Casio fx Graphing Calculators Get a TCP/IP Stack — and IRC Chat Client — Courtesy of fxIP
Making use of the serial port, this port of Adam Dunkel's uIP connects Casio fx-9750/fx-9860 calculators to IRC.
Developers Tobias Mädel and Tobias Miner have ported a networking stack to the Casio fx-9750/fx-9860, bringing the devices online — and even adding an IRC client to prove their capabilities.
"fxIP is a port of [Adam Dunkels'] uIP 1.0 to Casio fx-9750/fx-9860 calculators," Mädel explains of the open source project. "It (currently) requires calculators with a SuperH SH4a CPU, [as it] needs quite a bit of SRAM."
"fxIP connects to IP networks via SLIP encapsulation over the 3-pin 2.5mm 5V serial port/UART. By default, it connects to irc.libera.chat (without SSL)."

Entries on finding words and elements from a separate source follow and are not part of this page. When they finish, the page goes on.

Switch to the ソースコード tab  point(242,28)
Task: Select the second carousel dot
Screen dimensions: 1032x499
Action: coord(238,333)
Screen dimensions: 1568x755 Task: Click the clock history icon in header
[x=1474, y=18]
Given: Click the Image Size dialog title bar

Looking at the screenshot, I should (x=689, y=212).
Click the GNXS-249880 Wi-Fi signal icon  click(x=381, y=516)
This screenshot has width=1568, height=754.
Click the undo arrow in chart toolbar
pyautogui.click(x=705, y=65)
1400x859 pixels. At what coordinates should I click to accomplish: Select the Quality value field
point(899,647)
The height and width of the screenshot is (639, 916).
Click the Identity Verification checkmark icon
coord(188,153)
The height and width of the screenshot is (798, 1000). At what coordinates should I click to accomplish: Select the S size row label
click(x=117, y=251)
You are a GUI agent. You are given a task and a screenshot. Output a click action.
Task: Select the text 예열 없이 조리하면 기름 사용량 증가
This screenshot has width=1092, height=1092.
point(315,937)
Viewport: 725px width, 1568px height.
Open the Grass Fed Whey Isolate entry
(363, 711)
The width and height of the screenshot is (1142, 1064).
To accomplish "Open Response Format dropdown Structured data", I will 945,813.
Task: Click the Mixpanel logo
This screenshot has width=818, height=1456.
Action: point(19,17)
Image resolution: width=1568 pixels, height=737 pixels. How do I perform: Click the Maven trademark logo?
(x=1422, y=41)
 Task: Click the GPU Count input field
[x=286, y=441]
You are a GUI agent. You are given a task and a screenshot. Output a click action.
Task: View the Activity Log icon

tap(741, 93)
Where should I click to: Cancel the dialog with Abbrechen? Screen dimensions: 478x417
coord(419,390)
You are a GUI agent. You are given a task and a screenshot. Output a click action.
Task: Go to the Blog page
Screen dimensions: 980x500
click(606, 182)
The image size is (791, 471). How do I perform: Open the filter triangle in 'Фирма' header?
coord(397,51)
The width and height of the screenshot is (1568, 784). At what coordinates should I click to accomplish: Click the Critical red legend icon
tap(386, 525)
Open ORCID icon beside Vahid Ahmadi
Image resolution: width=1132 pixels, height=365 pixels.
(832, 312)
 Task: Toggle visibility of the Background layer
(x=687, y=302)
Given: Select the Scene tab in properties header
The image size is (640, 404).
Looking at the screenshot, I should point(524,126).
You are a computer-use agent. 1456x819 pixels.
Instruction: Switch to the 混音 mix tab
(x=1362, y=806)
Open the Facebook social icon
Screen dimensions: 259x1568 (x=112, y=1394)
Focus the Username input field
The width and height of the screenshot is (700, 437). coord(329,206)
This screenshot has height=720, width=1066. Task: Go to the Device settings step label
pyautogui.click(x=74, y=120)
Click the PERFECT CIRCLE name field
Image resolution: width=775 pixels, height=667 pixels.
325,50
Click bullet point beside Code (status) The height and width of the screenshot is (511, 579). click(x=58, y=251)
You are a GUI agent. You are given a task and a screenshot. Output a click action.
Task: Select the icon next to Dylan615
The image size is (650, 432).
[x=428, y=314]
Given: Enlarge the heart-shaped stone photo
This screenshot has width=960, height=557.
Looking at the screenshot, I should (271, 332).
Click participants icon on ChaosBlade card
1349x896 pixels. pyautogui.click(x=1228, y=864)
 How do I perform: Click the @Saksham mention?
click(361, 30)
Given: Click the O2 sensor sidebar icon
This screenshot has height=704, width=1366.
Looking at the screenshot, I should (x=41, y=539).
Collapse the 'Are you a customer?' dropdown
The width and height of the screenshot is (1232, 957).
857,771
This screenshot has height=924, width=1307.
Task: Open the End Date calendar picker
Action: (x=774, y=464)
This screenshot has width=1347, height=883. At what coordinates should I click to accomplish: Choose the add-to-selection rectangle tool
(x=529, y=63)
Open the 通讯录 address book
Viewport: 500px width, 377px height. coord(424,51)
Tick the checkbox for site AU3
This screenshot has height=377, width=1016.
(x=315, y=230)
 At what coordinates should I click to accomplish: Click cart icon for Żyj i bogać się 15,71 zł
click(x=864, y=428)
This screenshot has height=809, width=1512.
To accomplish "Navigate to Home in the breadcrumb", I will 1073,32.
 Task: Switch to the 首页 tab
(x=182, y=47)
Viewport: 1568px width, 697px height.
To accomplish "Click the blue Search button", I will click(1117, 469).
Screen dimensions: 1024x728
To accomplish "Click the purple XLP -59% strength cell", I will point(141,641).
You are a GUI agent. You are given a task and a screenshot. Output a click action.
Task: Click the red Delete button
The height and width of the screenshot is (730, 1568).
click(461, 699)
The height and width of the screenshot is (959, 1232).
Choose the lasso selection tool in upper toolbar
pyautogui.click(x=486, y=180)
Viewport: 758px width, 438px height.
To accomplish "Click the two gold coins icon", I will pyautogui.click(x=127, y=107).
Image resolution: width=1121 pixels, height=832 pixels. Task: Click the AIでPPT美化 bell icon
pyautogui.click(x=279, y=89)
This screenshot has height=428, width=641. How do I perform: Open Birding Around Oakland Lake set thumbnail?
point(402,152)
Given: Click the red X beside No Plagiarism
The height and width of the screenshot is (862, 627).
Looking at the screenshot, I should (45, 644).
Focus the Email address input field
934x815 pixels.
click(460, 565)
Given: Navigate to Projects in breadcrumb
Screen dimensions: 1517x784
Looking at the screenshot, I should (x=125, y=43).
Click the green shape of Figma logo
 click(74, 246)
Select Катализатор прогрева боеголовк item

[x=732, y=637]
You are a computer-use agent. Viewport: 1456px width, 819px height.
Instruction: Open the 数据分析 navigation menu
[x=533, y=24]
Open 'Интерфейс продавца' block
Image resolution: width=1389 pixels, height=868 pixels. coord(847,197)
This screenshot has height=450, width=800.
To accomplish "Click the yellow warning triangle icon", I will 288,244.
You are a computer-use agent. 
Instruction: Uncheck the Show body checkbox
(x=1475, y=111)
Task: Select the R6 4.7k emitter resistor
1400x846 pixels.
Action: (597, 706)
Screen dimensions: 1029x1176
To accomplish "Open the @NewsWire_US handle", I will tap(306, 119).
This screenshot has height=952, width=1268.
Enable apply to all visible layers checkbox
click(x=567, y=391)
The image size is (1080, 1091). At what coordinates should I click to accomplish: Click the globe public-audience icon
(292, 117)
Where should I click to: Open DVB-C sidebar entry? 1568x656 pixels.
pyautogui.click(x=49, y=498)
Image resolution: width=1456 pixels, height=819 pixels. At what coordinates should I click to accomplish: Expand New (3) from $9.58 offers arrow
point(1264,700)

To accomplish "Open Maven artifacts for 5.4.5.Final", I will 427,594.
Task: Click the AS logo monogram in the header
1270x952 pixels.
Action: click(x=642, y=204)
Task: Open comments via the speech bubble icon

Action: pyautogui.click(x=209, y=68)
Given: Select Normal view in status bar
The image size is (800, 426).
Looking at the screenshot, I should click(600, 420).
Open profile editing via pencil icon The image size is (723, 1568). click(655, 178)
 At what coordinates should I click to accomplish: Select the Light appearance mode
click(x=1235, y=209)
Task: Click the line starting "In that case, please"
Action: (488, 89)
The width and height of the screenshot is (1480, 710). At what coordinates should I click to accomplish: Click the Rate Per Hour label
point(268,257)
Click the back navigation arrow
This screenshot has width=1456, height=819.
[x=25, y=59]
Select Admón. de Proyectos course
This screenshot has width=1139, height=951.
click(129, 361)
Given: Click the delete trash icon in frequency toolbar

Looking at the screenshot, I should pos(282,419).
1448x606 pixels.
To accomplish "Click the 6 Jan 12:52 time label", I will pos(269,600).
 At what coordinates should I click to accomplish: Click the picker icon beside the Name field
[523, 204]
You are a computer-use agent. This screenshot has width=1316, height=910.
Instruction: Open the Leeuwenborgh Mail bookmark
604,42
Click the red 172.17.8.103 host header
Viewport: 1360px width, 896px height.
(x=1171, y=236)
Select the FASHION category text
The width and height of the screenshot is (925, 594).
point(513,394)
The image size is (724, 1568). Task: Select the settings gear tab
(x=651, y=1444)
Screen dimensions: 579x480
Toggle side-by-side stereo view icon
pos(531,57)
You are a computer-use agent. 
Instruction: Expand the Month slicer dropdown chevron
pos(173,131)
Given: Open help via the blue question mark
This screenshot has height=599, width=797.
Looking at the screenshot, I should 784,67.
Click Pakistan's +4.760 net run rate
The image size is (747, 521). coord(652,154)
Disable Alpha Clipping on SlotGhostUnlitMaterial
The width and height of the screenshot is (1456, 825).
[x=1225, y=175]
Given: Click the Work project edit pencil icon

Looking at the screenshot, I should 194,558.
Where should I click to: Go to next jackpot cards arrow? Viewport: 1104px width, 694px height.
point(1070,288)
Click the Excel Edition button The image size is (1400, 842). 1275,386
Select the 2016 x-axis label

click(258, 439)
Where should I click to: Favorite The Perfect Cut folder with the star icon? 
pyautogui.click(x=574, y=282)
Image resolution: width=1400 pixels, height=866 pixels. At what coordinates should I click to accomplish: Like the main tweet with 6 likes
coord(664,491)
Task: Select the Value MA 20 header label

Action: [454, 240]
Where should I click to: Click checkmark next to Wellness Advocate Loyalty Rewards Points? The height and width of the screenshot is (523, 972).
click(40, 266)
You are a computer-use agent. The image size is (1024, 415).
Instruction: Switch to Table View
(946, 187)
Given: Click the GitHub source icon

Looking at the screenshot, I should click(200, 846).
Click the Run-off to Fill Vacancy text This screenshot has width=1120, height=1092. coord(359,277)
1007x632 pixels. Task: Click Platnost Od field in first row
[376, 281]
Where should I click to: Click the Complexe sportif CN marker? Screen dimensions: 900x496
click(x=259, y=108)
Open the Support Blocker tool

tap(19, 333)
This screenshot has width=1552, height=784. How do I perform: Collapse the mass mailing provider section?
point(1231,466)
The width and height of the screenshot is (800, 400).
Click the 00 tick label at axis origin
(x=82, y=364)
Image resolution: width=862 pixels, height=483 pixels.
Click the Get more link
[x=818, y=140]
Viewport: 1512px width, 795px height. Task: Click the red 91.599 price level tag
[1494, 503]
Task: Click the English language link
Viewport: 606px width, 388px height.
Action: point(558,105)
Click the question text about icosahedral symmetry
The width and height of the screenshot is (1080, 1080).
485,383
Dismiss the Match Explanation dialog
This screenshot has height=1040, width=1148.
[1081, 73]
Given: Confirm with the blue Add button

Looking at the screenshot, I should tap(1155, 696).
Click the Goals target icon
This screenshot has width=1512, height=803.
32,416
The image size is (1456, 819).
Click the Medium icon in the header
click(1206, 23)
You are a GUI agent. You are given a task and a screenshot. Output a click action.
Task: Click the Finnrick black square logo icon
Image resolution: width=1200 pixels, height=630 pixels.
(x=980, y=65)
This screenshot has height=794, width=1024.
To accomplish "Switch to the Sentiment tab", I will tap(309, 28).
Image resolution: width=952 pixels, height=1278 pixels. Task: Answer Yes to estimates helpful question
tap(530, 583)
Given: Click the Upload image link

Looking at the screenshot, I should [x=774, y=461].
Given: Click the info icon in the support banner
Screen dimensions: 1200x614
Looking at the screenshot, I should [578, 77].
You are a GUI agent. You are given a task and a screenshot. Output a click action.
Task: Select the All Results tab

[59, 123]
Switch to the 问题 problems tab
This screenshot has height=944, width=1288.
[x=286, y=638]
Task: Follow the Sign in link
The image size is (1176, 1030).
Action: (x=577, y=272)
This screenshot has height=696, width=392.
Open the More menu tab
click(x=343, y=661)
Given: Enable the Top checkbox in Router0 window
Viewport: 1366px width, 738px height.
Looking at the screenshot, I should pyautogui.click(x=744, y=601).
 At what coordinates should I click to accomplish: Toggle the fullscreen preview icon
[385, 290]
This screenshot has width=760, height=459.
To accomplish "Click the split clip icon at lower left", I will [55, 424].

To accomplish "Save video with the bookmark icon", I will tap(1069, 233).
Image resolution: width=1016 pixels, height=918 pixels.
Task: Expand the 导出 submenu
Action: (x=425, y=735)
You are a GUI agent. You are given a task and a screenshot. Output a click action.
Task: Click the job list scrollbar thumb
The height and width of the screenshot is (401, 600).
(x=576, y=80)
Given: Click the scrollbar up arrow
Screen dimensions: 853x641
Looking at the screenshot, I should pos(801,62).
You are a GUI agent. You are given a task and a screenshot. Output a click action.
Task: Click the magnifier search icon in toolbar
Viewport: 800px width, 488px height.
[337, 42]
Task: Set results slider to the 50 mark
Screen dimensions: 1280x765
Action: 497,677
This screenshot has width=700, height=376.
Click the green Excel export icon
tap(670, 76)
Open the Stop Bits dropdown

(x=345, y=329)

Two of Casio's most popular graphic calculators, the fx-9750 and fx-9860 feature single-color dot-matrix displays and a CPU just about powerful enough to run surprisingly complex user-provided code — from games to, as the two developers have proven, a full networking stack.
With no integrated Wi-Fi connectivity, though, it's more a proof-of-concept: The calculators connect to a network through a host device using a built-in serial port - meaning that if you're using your fx-family calculator to chat on IRC, you're almost certainly sat next to a more powerful computer capable of doing the same.
The source code and installation instructions are published on GitHub under an unspecified open source license.